TASKS TO COMPLETE:
A) Summarize the library essay in two sentences.
B) Reproduce the part of the library essay starting with "Architects understand that" and going on through "should do and be?".

PAGE EXCERPT:
•••

Upstairs was where the periodicals were kept, as I was informed by signs (as I remember them) suspended from the ceiling. I chose the right side of the twin staircase and ascended with liturgical dignity, like a visiting official or Eliza Doolittle at the ambassador’s ball. It was a grand moment.

 

I recently rediscovered an architectural case study of the Milwaukee Central Library that reminded me of my childhood adventure. The author, who is a friend, exposes the carefully-engineered underpinnings of my wonderment. She mixes little-known facts with a cultural interpretation I found bracing and honest.

We may not share all of the assumptions of the nineteenth century, when the Library was built. But we can learn about them and — perhaps — learn from them. Lady Salisbury, shortly before she died in November 1899, said to a young relative: “The young generation may criticize us as they like; will they ever provide anything as good as what we have known?” (Barbara W. Tuchman, The Proud Tower)

Architecture Case Study: Milwaukee Central Library (1898)

Architects understand that their buildings will shape people’s minds and color their emotions as well as shelter their bodies.

The Milwaukee Central Library captivates me on several levels.

First, there is its site: I want to look at how the site was chosen, and how it evolved once the Library began its life.

Then, there is the culture that shaped the Library’s design before a single stone was laid: what were the cultural assumptions of the men (and they were men) who planned and built the Library? What did they believe a library should do and be?

Lastly, I want to examine the Library as a physical fact: how and with what materials was it built? What does its size communicate? What messages is this building sending out to us in architectural code?
The Site

The city fathers who first planned the Library building hoped it would exude symbolic meaning. The first tangible sign of that intention is the site they chose: a preserve of wild oaks and maples known as Mozart’s Grove. Why Mozart? Because classical music was performed among the trees. That linked the site to culture. Before the Library, Milwaukeeans came to this site to absorb culture — European, and specifically Germanic, culture — in a setting that spoke to the traditional German reverence for nature.

As if to reinforce the connection to the Vaterland, the Library is immediately south of a stately mansion then called the Deutscher Club, or German Club. (Today, it is the Wisconsin Club.) That made this site prestigious and put it on “German turf,” rather than in the smaller Polish or English-speaking neighborhoods, for example. The site was near the geographical center of the city, implying that the Library would be in Milwaukee’s “heart.”

•••

GIVEN DATA:

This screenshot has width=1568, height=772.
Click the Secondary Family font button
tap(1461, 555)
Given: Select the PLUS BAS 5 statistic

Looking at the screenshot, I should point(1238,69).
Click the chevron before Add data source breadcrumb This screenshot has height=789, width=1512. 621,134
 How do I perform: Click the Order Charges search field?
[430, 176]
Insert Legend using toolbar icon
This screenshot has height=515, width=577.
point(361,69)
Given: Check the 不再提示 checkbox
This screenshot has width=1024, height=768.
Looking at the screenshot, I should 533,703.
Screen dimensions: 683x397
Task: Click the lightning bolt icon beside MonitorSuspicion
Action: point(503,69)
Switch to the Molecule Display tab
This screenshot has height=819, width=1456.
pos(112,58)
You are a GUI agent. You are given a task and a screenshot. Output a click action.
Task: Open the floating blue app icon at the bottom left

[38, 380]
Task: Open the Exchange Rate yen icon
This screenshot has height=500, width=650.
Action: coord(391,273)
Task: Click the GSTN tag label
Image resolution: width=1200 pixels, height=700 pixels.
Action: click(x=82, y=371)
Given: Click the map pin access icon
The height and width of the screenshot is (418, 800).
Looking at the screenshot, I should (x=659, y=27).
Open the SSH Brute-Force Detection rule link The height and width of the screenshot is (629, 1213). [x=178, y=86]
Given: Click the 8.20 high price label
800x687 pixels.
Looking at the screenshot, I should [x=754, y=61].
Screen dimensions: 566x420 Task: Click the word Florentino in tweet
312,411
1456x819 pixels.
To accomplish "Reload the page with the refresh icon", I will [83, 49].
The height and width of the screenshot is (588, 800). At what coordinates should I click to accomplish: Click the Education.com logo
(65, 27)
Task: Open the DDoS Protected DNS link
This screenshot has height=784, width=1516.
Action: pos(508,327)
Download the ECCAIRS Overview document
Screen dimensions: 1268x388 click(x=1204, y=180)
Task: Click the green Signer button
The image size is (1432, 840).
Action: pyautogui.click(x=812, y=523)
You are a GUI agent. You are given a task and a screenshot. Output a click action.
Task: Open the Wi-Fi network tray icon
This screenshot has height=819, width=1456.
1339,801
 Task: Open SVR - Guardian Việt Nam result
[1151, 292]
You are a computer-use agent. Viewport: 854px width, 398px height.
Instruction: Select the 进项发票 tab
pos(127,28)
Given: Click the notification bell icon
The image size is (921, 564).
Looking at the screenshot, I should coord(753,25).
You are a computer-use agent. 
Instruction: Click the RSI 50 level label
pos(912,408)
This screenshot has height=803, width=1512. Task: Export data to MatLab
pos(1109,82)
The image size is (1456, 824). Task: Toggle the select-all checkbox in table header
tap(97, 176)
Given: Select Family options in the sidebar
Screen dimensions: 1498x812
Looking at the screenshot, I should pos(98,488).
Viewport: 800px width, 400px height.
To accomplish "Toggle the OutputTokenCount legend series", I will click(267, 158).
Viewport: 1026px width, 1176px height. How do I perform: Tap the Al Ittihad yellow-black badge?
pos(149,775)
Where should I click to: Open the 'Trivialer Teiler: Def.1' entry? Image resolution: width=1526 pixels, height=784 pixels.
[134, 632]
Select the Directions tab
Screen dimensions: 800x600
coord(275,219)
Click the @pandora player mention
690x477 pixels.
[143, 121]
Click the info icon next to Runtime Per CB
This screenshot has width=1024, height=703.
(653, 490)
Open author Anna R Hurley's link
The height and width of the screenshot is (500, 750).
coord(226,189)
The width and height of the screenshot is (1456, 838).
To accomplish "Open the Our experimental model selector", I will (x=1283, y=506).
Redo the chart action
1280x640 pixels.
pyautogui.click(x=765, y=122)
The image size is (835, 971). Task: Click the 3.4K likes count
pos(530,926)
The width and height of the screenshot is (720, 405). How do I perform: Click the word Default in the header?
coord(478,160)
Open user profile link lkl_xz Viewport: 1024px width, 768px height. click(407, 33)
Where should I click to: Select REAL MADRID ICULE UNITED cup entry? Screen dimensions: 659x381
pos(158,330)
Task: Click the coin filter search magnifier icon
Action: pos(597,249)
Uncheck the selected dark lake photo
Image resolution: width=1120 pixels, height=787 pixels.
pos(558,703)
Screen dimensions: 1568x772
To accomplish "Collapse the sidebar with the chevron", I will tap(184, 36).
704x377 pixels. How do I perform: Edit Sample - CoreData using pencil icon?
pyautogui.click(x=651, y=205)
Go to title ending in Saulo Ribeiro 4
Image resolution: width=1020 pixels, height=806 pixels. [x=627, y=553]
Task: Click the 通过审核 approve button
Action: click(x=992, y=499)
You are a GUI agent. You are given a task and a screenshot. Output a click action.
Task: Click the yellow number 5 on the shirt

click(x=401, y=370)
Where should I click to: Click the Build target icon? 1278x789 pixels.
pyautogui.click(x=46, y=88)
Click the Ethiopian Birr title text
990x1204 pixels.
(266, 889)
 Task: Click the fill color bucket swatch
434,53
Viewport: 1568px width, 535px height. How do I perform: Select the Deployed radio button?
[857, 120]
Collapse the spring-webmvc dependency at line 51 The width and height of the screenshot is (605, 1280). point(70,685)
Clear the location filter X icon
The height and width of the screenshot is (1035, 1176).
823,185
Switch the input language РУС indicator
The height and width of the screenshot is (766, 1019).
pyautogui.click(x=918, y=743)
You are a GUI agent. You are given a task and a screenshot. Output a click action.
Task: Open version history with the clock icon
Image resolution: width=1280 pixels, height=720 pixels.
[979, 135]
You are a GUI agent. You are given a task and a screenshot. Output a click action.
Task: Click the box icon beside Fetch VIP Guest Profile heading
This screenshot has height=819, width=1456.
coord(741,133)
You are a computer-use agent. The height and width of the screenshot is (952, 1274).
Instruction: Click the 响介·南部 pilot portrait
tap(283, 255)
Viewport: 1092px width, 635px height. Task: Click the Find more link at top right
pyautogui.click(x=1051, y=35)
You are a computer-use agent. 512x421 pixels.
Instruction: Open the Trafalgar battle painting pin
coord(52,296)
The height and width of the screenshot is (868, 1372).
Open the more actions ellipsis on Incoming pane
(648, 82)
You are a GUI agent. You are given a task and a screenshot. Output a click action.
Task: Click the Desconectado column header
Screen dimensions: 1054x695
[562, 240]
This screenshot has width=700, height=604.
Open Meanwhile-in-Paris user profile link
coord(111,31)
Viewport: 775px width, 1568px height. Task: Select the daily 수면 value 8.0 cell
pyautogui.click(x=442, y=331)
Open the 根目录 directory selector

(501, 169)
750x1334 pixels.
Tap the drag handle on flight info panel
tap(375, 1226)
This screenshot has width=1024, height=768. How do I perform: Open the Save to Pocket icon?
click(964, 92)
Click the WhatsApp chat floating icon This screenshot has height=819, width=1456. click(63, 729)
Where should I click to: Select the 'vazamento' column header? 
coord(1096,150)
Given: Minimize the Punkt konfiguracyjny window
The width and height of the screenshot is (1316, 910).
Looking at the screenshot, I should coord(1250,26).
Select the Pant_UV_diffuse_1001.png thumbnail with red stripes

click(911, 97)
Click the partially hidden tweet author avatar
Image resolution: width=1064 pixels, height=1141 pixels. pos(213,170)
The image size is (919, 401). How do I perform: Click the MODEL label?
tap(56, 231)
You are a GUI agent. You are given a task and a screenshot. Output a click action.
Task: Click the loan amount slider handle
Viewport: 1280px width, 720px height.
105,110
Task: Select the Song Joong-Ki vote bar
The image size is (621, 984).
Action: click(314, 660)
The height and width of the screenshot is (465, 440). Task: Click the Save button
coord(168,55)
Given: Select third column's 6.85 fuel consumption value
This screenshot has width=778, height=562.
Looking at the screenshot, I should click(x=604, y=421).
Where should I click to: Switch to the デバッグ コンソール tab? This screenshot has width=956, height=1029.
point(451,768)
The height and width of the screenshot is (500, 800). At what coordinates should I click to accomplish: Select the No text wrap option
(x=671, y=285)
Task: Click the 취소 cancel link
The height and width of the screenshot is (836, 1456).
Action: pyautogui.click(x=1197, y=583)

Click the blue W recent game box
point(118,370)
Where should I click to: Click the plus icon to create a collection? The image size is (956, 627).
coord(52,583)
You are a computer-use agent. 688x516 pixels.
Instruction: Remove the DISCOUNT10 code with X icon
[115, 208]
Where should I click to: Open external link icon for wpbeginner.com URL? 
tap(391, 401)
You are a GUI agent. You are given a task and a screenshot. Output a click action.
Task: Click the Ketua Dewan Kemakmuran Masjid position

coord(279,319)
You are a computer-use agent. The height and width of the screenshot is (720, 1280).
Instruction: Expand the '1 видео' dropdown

•••

THE RESULTS:
A) The writer recalls a childhood climb up a grand staircase to the periodicals and introduces a friend's architectural case study of the Milwaukee Central Library, which reveals the engineering behind that sense of wonder. The study sets out to examine the Library's site, the cultural assumptions of the men who built it, and its physical construction, and it explains that the chosen site, Mozart's Grove beside the German Club near the city's center, linked the Library to German culture and prestige.

B)
Architects understand that their buildings will shape people’s minds and color their emotions as well as shelter their bodies.

The Milwaukee Central Library captivates me on several levels.

First, there is its site: I want to look at how the site was chosen, and how it evolved once the Library began its life.

Then, there is the culture that shaped the Library’s design before a single stone was laid: what were the cultural assumptions of the men (and they were men) who planned and built the Library? What did they believe a library should do and be?